> Directions for this task: In the listing below, the lines starting with the line with "Image resolution: width=641" and going on through the line with "Task: Click the Redo arrow in title bar" are to be reproduced exactly, and only those.
** Opening Data to use block **
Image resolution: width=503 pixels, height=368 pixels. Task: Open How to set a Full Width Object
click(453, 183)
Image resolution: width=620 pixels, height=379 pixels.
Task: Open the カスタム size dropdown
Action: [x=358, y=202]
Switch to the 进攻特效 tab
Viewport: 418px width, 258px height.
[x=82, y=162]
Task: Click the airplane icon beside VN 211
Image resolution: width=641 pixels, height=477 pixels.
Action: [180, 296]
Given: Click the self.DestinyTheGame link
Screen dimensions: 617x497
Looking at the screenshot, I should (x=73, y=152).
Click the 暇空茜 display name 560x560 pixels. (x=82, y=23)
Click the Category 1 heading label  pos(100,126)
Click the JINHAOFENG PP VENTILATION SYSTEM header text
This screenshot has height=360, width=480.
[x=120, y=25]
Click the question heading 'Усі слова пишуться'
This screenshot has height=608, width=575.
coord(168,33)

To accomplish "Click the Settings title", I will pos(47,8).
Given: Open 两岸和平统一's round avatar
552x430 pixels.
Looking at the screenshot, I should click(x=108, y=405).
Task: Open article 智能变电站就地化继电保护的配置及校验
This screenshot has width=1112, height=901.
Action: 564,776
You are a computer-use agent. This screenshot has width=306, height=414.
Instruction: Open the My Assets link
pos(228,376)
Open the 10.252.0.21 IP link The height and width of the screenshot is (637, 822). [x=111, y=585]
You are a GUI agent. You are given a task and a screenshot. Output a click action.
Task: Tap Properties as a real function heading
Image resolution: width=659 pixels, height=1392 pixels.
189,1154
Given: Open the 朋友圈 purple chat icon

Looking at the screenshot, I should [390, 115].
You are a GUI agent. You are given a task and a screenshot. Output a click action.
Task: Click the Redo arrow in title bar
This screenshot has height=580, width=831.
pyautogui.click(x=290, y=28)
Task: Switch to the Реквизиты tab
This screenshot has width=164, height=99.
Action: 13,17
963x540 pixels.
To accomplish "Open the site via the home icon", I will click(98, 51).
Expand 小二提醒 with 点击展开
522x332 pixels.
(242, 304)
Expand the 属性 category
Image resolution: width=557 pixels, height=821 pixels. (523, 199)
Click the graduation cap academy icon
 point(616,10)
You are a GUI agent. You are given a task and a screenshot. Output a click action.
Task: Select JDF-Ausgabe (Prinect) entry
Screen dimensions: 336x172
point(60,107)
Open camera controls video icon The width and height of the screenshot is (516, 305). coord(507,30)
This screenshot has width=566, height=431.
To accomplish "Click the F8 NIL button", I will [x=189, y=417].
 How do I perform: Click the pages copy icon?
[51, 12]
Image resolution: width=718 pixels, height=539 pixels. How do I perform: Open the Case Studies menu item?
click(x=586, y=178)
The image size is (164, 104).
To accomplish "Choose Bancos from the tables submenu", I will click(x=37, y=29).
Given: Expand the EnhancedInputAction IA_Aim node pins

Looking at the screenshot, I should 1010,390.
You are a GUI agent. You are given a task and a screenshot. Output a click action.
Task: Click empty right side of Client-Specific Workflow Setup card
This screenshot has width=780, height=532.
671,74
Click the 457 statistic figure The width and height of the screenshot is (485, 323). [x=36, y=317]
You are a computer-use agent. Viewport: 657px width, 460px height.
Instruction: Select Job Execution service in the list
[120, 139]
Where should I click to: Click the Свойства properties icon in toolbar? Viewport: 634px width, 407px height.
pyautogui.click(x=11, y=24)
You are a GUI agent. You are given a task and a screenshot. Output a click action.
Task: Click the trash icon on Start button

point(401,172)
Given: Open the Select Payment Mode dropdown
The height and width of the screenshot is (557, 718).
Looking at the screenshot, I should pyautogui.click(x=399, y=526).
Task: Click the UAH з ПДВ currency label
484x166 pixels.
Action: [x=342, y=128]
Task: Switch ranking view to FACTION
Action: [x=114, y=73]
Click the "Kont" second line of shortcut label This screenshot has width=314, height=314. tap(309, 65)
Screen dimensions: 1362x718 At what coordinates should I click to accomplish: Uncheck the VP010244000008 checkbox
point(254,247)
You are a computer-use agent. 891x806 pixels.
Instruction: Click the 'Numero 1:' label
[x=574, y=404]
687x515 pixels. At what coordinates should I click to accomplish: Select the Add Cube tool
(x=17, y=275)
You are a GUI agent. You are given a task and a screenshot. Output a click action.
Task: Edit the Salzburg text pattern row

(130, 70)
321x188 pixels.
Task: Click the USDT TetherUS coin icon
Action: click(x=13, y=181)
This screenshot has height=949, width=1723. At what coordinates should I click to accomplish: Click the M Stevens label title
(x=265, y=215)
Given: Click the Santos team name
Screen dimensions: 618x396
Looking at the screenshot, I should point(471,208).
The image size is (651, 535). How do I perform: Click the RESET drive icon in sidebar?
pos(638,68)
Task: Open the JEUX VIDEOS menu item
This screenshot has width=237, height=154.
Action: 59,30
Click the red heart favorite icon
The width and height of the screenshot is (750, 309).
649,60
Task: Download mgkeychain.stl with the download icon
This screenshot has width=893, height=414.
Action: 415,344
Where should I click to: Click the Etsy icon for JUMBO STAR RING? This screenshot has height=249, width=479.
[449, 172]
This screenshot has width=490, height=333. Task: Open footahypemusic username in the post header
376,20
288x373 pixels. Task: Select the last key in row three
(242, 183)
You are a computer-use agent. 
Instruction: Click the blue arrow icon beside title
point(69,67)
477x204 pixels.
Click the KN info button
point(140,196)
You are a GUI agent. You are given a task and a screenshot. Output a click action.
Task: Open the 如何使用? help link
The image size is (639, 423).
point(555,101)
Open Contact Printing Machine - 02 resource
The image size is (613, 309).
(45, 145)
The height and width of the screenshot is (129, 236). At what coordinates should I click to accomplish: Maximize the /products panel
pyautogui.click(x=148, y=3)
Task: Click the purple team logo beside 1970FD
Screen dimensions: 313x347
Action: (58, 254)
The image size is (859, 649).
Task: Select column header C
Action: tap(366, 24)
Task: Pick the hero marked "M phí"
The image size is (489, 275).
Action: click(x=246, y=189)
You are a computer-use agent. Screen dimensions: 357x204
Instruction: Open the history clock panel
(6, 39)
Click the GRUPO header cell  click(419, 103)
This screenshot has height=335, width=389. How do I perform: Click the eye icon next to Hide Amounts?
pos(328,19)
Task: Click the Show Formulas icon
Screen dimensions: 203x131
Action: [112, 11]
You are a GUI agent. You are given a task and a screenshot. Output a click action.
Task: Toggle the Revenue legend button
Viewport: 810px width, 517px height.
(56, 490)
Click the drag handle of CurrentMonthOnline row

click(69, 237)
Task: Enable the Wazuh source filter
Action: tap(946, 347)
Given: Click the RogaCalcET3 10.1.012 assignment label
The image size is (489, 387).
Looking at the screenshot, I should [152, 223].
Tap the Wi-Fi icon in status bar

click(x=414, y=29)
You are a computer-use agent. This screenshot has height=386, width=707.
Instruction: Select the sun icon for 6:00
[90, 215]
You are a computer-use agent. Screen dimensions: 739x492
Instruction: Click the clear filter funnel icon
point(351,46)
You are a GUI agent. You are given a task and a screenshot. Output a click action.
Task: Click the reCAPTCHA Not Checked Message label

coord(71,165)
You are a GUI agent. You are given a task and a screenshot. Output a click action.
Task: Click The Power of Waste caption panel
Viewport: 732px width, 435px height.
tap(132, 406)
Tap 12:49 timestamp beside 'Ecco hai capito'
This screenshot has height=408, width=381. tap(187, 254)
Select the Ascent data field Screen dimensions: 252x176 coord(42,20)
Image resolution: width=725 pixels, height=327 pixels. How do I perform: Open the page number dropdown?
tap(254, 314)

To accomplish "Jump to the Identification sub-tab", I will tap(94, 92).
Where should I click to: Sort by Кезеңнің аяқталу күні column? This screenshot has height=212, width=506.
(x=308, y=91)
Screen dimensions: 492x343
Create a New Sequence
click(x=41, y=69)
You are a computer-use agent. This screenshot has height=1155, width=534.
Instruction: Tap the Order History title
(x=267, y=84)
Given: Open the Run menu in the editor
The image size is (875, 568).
** Closing Data to use block **
> Expected answer:
Image resolution: width=641 pixels, height=477 pixels.
Action: [180, 296]
Given: Click the self.DestinyTheGame link
Screen dimensions: 617x497
Looking at the screenshot, I should (x=73, y=152).
Click the 暇空茜 display name 560x560 pixels. (x=82, y=23)
Click the Category 1 heading label  pos(100,126)
Click the JINHAOFENG PP VENTILATION SYSTEM header text
This screenshot has height=360, width=480.
[x=120, y=25]
Click the question heading 'Усі слова пишуться'
This screenshot has height=608, width=575.
coord(168,33)

To accomplish "Click the Settings title", I will pos(47,8).
Given: Open 两岸和平统一's round avatar
552x430 pixels.
Looking at the screenshot, I should click(x=108, y=405).
Task: Open article 智能变电站就地化继电保护的配置及校验
This screenshot has width=1112, height=901.
Action: 564,776
You are a computer-use agent. This screenshot has width=306, height=414.
Instruction: Open the My Assets link
pos(228,376)
Open the 10.252.0.21 IP link The height and width of the screenshot is (637, 822). [x=111, y=585]
You are a GUI agent. You are given a task and a screenshot. Output a click action.
Task: Tap Properties as a real function heading
Image resolution: width=659 pixels, height=1392 pixels.
189,1154
Given: Open the 朋友圈 purple chat icon

Looking at the screenshot, I should [390, 115].
You are a GUI agent. You are given a task and a screenshot. Output a click action.
Task: Click the Redo arrow in title bar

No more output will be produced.